→ **YOUR INSTRUCTIONS**:
Carry over every entry exactly as it appears in the records.

Pixel coordinate grounding data:
Content starts
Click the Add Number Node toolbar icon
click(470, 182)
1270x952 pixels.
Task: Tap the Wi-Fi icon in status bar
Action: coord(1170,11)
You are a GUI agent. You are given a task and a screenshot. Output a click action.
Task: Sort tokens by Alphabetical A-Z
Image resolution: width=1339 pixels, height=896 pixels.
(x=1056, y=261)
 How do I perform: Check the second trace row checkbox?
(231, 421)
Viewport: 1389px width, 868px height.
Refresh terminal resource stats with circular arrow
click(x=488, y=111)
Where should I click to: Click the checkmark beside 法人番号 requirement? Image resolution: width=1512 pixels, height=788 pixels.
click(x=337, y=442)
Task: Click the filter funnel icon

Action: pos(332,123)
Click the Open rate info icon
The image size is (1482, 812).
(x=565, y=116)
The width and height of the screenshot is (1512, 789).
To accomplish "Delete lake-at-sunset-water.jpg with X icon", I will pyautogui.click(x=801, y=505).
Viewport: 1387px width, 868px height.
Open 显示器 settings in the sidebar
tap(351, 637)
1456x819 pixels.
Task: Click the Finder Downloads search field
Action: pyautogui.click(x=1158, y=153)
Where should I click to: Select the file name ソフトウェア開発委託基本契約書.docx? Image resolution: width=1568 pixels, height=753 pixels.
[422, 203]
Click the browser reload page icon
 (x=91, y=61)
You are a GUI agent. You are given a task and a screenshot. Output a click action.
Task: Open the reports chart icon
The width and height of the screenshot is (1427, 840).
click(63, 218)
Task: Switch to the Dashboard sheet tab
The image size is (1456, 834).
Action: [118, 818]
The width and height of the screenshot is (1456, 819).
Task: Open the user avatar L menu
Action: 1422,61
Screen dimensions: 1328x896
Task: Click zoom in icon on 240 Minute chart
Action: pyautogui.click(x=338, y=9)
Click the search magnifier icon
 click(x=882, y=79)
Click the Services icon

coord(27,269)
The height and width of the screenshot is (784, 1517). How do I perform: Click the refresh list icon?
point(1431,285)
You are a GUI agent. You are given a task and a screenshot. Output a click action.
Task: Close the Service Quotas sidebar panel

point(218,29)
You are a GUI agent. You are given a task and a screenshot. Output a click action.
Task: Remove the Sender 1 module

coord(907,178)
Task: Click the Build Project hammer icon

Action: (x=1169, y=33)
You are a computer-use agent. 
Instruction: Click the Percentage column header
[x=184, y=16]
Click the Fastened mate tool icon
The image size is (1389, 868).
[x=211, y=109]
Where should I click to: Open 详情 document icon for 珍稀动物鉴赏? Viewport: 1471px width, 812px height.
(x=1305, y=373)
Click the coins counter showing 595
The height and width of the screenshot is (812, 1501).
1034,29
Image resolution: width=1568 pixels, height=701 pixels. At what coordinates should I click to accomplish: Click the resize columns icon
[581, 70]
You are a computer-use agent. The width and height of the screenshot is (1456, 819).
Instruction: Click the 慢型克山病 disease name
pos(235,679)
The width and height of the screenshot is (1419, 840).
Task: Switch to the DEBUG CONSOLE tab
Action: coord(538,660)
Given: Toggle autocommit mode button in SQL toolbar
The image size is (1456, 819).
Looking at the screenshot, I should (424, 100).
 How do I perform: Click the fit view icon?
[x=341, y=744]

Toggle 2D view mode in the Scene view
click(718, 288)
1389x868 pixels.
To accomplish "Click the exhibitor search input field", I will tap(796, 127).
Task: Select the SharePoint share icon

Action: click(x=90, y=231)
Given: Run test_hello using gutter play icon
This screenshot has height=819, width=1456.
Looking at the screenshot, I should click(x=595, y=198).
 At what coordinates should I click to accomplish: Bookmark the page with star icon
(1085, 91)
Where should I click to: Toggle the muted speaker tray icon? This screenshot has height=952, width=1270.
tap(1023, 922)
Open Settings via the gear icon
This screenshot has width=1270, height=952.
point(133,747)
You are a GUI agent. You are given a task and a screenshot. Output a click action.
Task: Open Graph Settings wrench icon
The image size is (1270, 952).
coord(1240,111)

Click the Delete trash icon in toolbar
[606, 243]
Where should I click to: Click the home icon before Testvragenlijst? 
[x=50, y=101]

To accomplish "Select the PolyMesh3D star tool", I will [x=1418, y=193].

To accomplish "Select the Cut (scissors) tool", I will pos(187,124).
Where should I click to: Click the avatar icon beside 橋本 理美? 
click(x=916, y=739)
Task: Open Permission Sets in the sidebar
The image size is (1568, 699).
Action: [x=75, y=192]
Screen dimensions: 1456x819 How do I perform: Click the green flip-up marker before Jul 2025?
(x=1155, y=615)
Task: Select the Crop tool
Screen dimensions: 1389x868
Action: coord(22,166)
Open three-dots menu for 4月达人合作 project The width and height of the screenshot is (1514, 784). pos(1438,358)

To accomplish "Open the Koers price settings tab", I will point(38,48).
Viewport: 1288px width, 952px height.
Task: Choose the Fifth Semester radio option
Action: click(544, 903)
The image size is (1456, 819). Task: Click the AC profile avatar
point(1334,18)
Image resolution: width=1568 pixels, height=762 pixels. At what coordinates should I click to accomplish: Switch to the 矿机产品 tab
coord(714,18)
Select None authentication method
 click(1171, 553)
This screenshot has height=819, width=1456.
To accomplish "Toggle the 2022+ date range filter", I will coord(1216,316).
Content ends
→ **RESULT OF THIS TASK**:
Click the Add Number Node toolbar icon
click(470, 182)
1270x952 pixels.
Task: Tap the Wi-Fi icon in status bar
Action: coord(1170,11)
You are a GUI agent. You are given a task and a screenshot. Output a click action.
Task: Sort tokens by Alphabetical A-Z
Image resolution: width=1339 pixels, height=896 pixels.
(x=1056, y=261)
 How do I perform: Check the second trace row checkbox?
(231, 421)
Viewport: 1389px width, 868px height.
Refresh terminal resource stats with circular arrow
click(x=488, y=111)
Where should I click to: Click the checkmark beside 法人番号 requirement? Image resolution: width=1512 pixels, height=788 pixels.
click(x=337, y=442)
Task: Click the filter funnel icon

Action: pos(332,123)
Click the Open rate info icon
The image size is (1482, 812).
(x=565, y=116)
The width and height of the screenshot is (1512, 789).
To accomplish "Delete lake-at-sunset-water.jpg with X icon", I will pyautogui.click(x=801, y=505).
Viewport: 1387px width, 868px height.
Open 显示器 settings in the sidebar
tap(351, 637)
1456x819 pixels.
Task: Click the Finder Downloads search field
Action: pyautogui.click(x=1158, y=153)
Where should I click to: Select the file name ソフトウェア開発委託基本契約書.docx? Image resolution: width=1568 pixels, height=753 pixels.
[422, 203]
Click the browser reload page icon
 (x=91, y=61)
You are a GUI agent. You are given a task and a screenshot. Output a click action.
Task: Open the reports chart icon
The width and height of the screenshot is (1427, 840).
click(63, 218)
Task: Switch to the Dashboard sheet tab
The image size is (1456, 834).
Action: [118, 818]
The width and height of the screenshot is (1456, 819).
Task: Open the user avatar L menu
Action: 1422,61
Screen dimensions: 1328x896
Task: Click zoom in icon on 240 Minute chart
Action: pyautogui.click(x=338, y=9)
Click the search magnifier icon
 click(x=882, y=79)
Click the Services icon

coord(27,269)
The height and width of the screenshot is (784, 1517). How do I perform: Click the refresh list icon?
point(1431,285)
You are a GUI agent. You are given a task and a screenshot. Output a click action.
Task: Close the Service Quotas sidebar panel

point(218,29)
You are a GUI agent. You are given a task and a screenshot. Output a click action.
Task: Remove the Sender 1 module

coord(907,178)
Task: Click the Build Project hammer icon

Action: (x=1169, y=33)
You are a computer-use agent. 
Instruction: Click the Percentage column header
[x=184, y=16]
Click the Fastened mate tool icon
The image size is (1389, 868).
[x=211, y=109]
Where should I click to: Open 详情 document icon for 珍稀动物鉴赏? Viewport: 1471px width, 812px height.
(x=1305, y=373)
Click the coins counter showing 595
The height and width of the screenshot is (812, 1501).
1034,29
Image resolution: width=1568 pixels, height=701 pixels. At what coordinates should I click to accomplish: Click the resize columns icon
[581, 70]
You are a computer-use agent. The width and height of the screenshot is (1456, 819).
Instruction: Click the 慢型克山病 disease name
pos(235,679)
The width and height of the screenshot is (1419, 840).
Task: Switch to the DEBUG CONSOLE tab
Action: coord(538,660)
Given: Toggle autocommit mode button in SQL toolbar
The image size is (1456, 819).
Looking at the screenshot, I should (424, 100).
 How do I perform: Click the fit view icon?
[x=341, y=744]

Toggle 2D view mode in the Scene view
click(718, 288)
1389x868 pixels.
To accomplish "Click the exhibitor search input field", I will tap(796, 127).
Task: Select the SharePoint share icon

Action: click(x=90, y=231)
Given: Run test_hello using gutter play icon
This screenshot has height=819, width=1456.
Looking at the screenshot, I should click(x=595, y=198).
 At what coordinates should I click to accomplish: Bookmark the page with star icon
(1085, 91)
Where should I click to: Toggle the muted speaker tray icon? This screenshot has height=952, width=1270.
tap(1023, 922)
Open Settings via the gear icon
This screenshot has width=1270, height=952.
point(133,747)
You are a GUI agent. You are given a task and a screenshot. Output a click action.
Task: Open Graph Settings wrench icon
The image size is (1270, 952).
coord(1240,111)

Click the Delete trash icon in toolbar
[606, 243]
Where should I click to: Click the home icon before Testvragenlijst? 
[x=50, y=101]

To accomplish "Select the PolyMesh3D star tool", I will [x=1418, y=193].

To accomplish "Select the Cut (scissors) tool", I will pos(187,124).
Where should I click to: Click the avatar icon beside 橋本 理美? 
click(x=916, y=739)
Task: Open Permission Sets in the sidebar
The image size is (1568, 699).
Action: [x=75, y=192]
Screen dimensions: 1456x819 How do I perform: Click the green flip-up marker before Jul 2025?
(x=1155, y=615)
Task: Select the Crop tool
Screen dimensions: 1389x868
Action: coord(22,166)
Open three-dots menu for 4月达人合作 project The width and height of the screenshot is (1514, 784). pos(1438,358)

To accomplish "Open the Koers price settings tab", I will point(38,48).
Viewport: 1288px width, 952px height.
Task: Choose the Fifth Semester radio option
Action: click(544, 903)
The image size is (1456, 819). Task: Click the AC profile avatar
point(1334,18)
Image resolution: width=1568 pixels, height=762 pixels. At what coordinates should I click to accomplish: Switch to the 矿机产品 tab
coord(714,18)
Select None authentication method
 click(1171, 553)
This screenshot has height=819, width=1456.
To accomplish "Toggle the 2022+ date range filter", I will coord(1216,316).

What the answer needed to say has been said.